--- BEGIN Given records ---

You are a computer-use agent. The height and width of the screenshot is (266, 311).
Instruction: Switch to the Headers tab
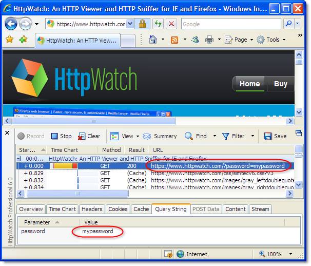pyautogui.click(x=92, y=209)
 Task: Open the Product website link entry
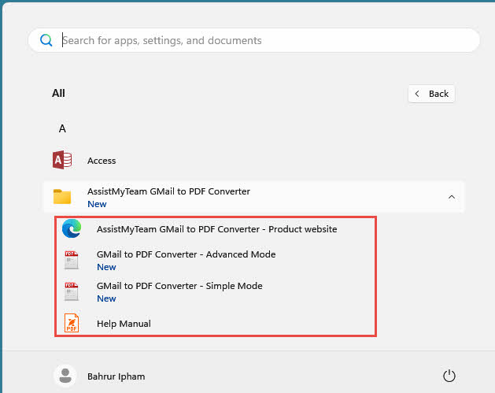[216, 229]
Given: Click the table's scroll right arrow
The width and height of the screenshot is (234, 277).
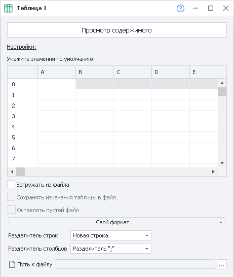Looking at the screenshot, I should click(x=213, y=171).
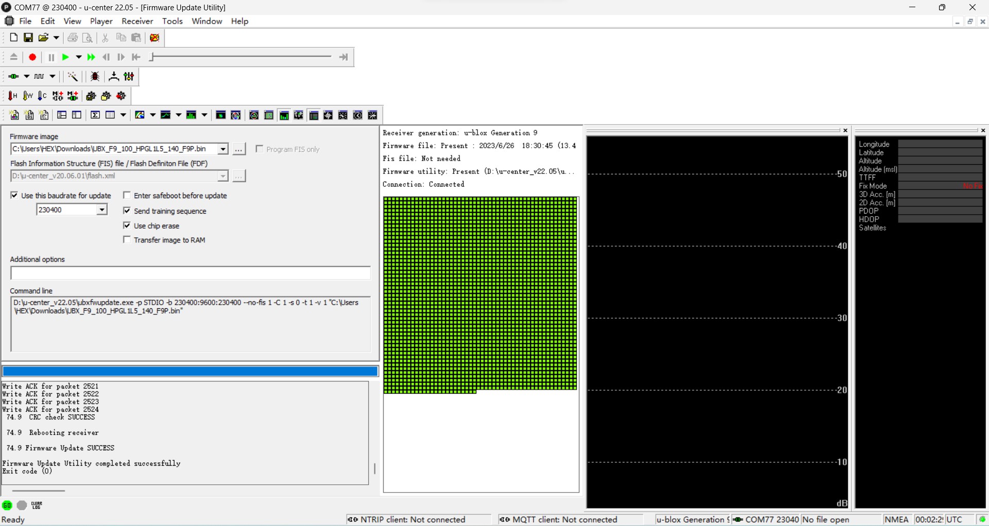This screenshot has width=989, height=526.
Task: Click the save disk icon
Action: coord(28,38)
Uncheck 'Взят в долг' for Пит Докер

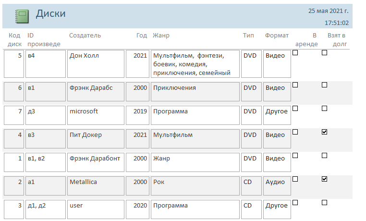324,132
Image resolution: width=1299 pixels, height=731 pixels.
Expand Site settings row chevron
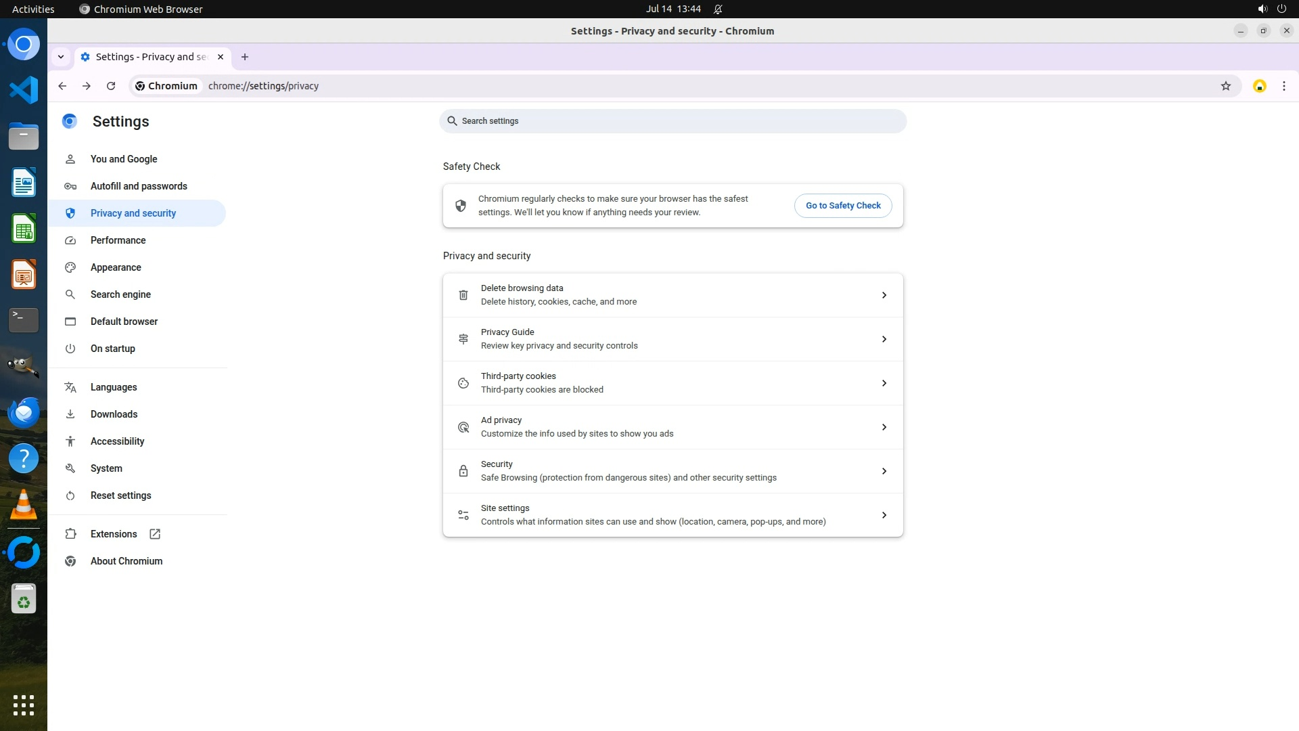tap(884, 515)
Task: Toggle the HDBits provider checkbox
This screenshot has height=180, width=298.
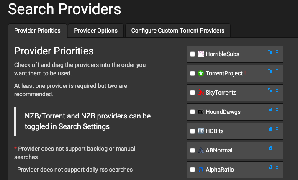Action: coord(193,131)
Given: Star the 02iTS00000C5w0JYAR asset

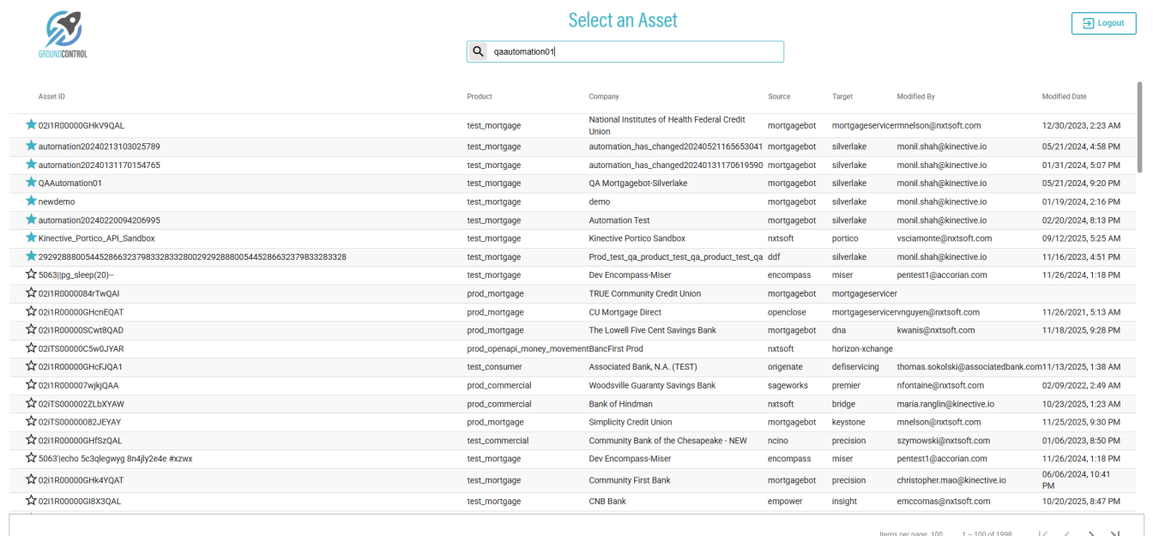Looking at the screenshot, I should pyautogui.click(x=32, y=348).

--- END Given records ---

* Written problem *
Update the items starting at the line that contains "Image resolution: width=1299" and ending at the end of the items, changing "checkbox" to "check box" and leaving everything else as it is. Return only those lines, without the pictures.

* Solution below *
Image resolution: width=1299 pixels, height=731 pixels.
Expand Site settings row chevron
tap(884, 515)
Task: Toggle the HDBits provider check box
This screenshot has height=180, width=298.
Action: coord(193,131)
Given: Star the 02iTS00000C5w0JYAR asset

Looking at the screenshot, I should pyautogui.click(x=32, y=348).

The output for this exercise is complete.